-- Opening Marker --
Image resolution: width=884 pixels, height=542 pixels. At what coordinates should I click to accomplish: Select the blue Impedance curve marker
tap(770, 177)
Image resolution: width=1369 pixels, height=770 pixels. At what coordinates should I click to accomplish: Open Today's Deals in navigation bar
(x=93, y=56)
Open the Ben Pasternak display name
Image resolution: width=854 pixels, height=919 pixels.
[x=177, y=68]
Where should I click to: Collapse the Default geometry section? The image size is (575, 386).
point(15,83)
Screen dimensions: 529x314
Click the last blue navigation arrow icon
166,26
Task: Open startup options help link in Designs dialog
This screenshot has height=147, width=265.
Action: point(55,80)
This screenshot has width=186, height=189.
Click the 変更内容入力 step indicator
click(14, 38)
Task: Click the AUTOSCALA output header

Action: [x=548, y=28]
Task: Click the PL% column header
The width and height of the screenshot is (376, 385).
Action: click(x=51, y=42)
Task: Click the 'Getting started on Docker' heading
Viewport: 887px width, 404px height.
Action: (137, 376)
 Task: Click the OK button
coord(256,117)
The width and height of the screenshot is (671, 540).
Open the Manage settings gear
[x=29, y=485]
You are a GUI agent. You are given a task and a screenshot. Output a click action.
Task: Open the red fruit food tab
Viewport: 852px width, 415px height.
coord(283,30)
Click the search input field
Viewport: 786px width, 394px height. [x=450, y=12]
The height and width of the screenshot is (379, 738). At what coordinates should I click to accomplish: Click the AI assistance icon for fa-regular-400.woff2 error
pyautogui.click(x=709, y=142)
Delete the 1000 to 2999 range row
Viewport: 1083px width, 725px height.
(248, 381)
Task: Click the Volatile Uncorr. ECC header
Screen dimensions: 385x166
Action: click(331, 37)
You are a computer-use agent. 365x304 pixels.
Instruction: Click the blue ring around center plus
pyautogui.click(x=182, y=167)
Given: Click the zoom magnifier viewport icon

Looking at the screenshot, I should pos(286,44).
-- Closing Marker --
* Task description: Retype the data. Keep every word as it stands.

* Final answer:
Image resolution: width=884 pixels, height=542 pixels. At what coordinates should I click to accomplish: Select the blue Impedance curve marker
tap(770, 177)
Image resolution: width=1369 pixels, height=770 pixels. At what coordinates should I click to accomplish: Open Today's Deals in navigation bar
(x=93, y=56)
Open the Ben Pasternak display name
Image resolution: width=854 pixels, height=919 pixels.
[x=177, y=68]
Where should I click to: Collapse the Default geometry section? The image size is (575, 386).
point(15,83)
Screen dimensions: 529x314
Click the last blue navigation arrow icon
166,26
Task: Open startup options help link in Designs dialog
This screenshot has height=147, width=265.
Action: point(55,80)
This screenshot has width=186, height=189.
Click the 変更内容入力 step indicator
click(14, 38)
Task: Click the AUTOSCALA output header

Action: [x=548, y=28]
Task: Click the PL% column header
The width and height of the screenshot is (376, 385).
Action: click(x=51, y=42)
Task: Click the 'Getting started on Docker' heading
Viewport: 887px width, 404px height.
Action: (137, 376)
 Task: Click the OK button
coord(256,117)
The width and height of the screenshot is (671, 540).
Open the Manage settings gear
[x=29, y=485]
You are a GUI agent. You are given a task and a screenshot. Output a click action.
Task: Open the red fruit food tab
Viewport: 852px width, 415px height.
coord(283,30)
Click the search input field
Viewport: 786px width, 394px height. [x=450, y=12]
The height and width of the screenshot is (379, 738). At what coordinates should I click to accomplish: Click the AI assistance icon for fa-regular-400.woff2 error
pyautogui.click(x=709, y=142)
Delete the 1000 to 2999 range row
Viewport: 1083px width, 725px height.
(248, 381)
Task: Click the Volatile Uncorr. ECC header
Screen dimensions: 385x166
Action: click(331, 37)
You are a computer-use agent. 365x304 pixels.
Instruction: Click the blue ring around center plus
pyautogui.click(x=182, y=167)
Given: Click the zoom magnifier viewport icon

Looking at the screenshot, I should pos(286,44).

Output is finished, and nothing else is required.